Портье удивился:
— А это что такое?
— Не хочется спать.
— Боишься?
— Клопов боюсь.
— Это так… Если бы три года назад мне сказали, что в «Мариано» будут клопы, я бы собственными руками его задушил.
— Вы бы лучше клопов задушили.
— Они живучие, — неожиданно усмехнулся портье, и лицо у него стало добрее. — Я тебя знаю? Видел?
— Может быть, — сказала Лидочка. — Я здесь раньше жила. До войны. Потом уезжала.
— Знакомая фамилия. И что-то у меня с ней связано. Какое-то воспоминание.
— Вы тоже из-за меня не выспались, — сказала Лидочка.
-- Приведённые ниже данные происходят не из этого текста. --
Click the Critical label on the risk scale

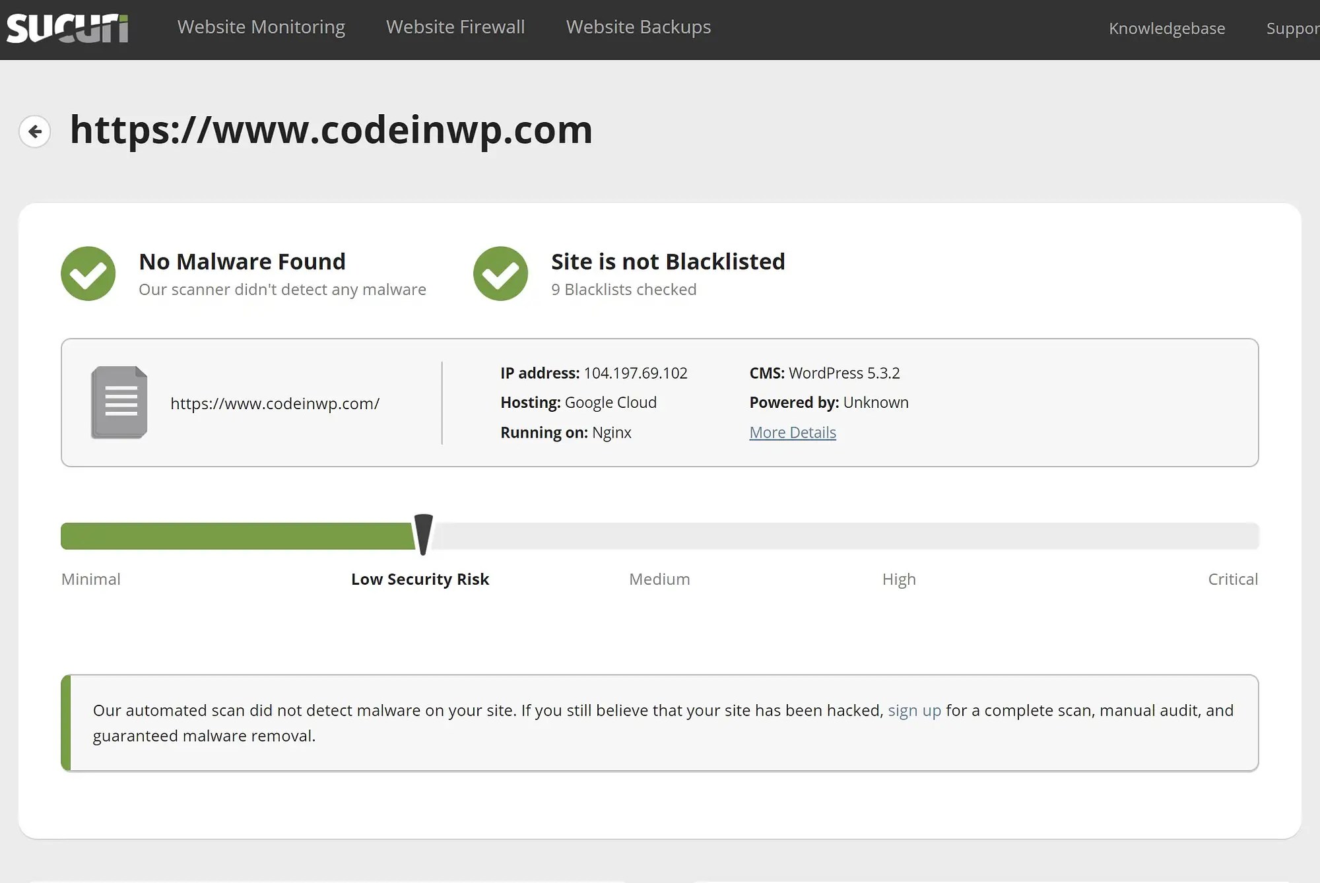click(1232, 579)
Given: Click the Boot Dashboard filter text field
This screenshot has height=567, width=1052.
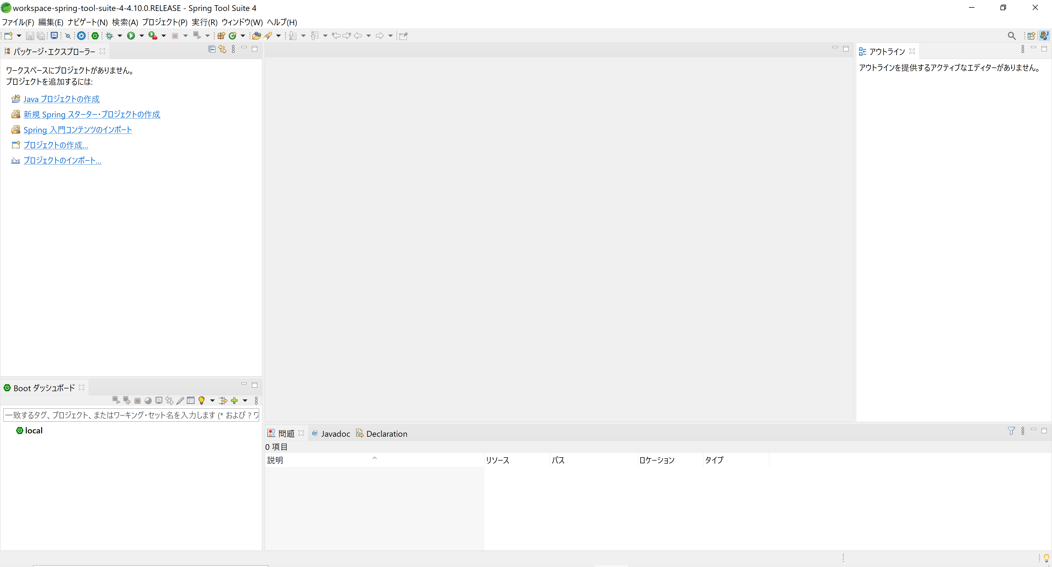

— Ничего, постояльцев немного. Ты постарайся, поспи. Клоп до смерти не закусает.
Портье ушел. Сейчас он вспоминает, подумала Лидочка. Он думает и к утру обязательно вспомнит — зачем я сказала ему, что здешняя? И тут же в ушах зазвучал голос Теодора — он грозил ей, что если она не нажмет на кнопку, то никогда больше не увидит Андрюшу… Но почему?
— Почему? — спрашивала она Теодора. — Почему?
Но он уходил, не оборачиваясь, и, уже заснув, Лидочка поняла, что видит сон.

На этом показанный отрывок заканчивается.